I think as fish keepers, it is our responsibility to provide the best, most natural environment possible for our little creatures. As such, I personally do not think any fish should be kept in anything less than 5 gal. The only fish that could potentially tolerate such conditions, and I mean tolerate, is a beta fish. Even then, the filter must be cycled and water changes must be preformed once or twice a week. As others have suggested, I think that this tank is best left for shrimp. They come in all kinds of beautiful colors and can be equally as entertaining as their bigger, finned friends!


----------



## sevendust111 (Jul 15, 2014)

I have a few honey gourami's and I would say the minimum tank size for them would be a 10 gallons.


----------



## Watercrayfish (Apr 21, 2016)

ichthyogeek said:


> Hey everybody, I'm wondering if y'all had any recommendations for fish that could live in a 2.5 gallon aquarium that aren't bettas,WCMM's or other "common" fish that you find everywhere (also no least killifish)? I've got access to an AFA in SF, and probably aquabid as well. I'm thinking of adding shrimp to the tank as well. The tank is dirted and capped with sand, and will have a HC lawn and some sort of tall grassy plant (tiger vallisneria maybe?). Anybody got ideas? I've been trying to find information on short lived fish like annual killifish, but I can't seem to find any information at all... Also, I'm a pretty cheap guy, so anything that's super expensive (I'm looking at you CPD's...) is way out of my price range. Anything that breeds easily is also highly appreciated.
> 
> So far, I've got my eyes on:
> ONE pea puffer OR
> ...


I got CPD's from Petco for $3.5, but they are very shy, you won't be able to enjoy them in a planted tank.
I should have gone with the Ember tetras.


----------



## ichthyogeek (Jul 9, 2014)

Bumping an update on this since the tank gets filled after break.
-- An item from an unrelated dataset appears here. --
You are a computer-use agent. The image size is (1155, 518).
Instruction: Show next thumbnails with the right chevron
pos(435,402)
The water in my area is hard hard hard, so I'm thinking that the best option would be endler's, or perhaps the pea puffer. I think one of my friends is willing to give me a couple of her shrimp to jump start my population after break. Question about feeding: I know the pea puffer will require snails, but do you think the endler's would be okay with Hikari Shrimp cuisine or should I feed them something more fish-specific? Are Endler's fairly algivorous?


----------



## Pattern8 (Dec 9, 2015)

Endlers will eat anything you throw at them. I'm a fan of the pea puffer. The only thing that makes them somewhat difficult, as you already mentioned, is feeding them. Some will take frozen blood worms others won't. Just depends on the fish. They all of course love snails and will also readily accept mosquito larvae


----------



## natemcnutty (May 26, 2016)

ichthyogeek said:


> Bumping an update on this since the tank gets filled after break. The water in my area is hard hard hard, so I'm thinking that the best option would be endler's, or perhaps the pea puffer. I think one of my friends is willing to give me a couple of her shrimp to jump start my population after break. Question about feeding: I know the pea puffer will require snails, but do you think the endler's would be okay with Hikari Shrimp cuisine or should I feed them something more fish-specific? Are Endler's fairly algivorous?
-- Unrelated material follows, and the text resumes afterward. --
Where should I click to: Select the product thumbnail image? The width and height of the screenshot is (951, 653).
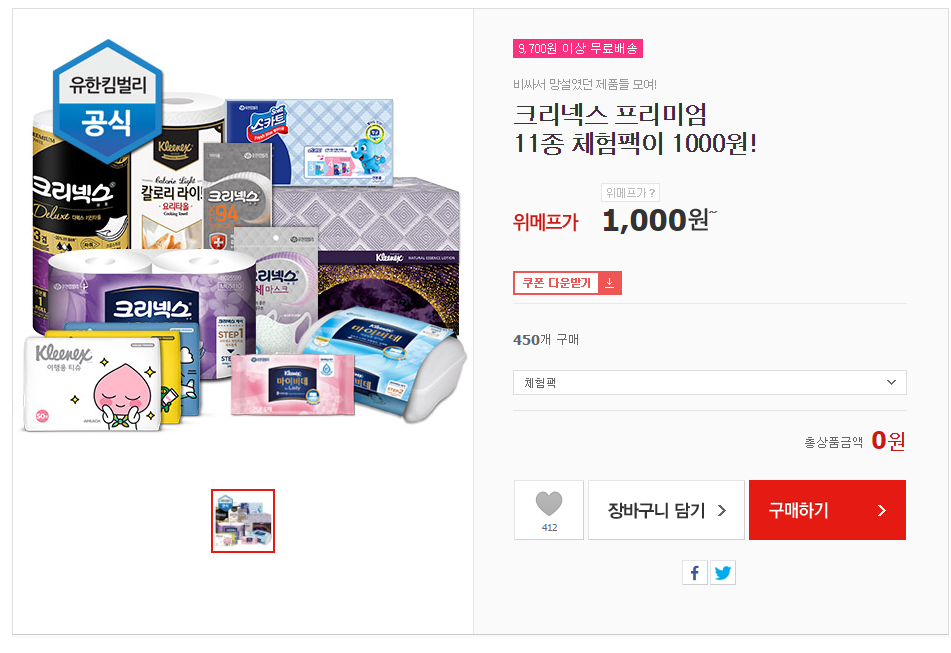pyautogui.click(x=243, y=521)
No experience with endlers, but I thought I'd mention that you'll need a pretty sizeable shrimp colony before adding the pea puffer as they will go after shrimp as well as snails. Love those little guys, tons of fun to watch, but mine went after the cherry shrimp and ate many babies...


----------



## ichthyogeek (Jul 9, 2014)

Hmm...endler's it is...now, do I want just one? Or given that my maintenance schedule is going to be weird, can I end up with three? 

Harassment issues: If I were to buy 2 female endler's, and one male endler, about how angry am I going to be at too many offspring/ should I be worried about harassment by the sole male on two females?


----------



## SueD (Nov 20, 2010)

ichthyogeek said:


> Hmm...endler's it is...now, do I want just one? Or given that my maintenance schedule is going to be weird, can I end up with three?
> 
> Harassment issues: If I were to buy 2 female endler's, and one male endler, about how angry am I going to be at too many offspring/ should I be worried about harassment by the sole male on two females?


Get 3 males, no females. The females can actually be about twice the size of males. And what will you do with the fry? Females can also have fry multiple times from one breeding. A tank that size will crash very easily if overpopulated.


----------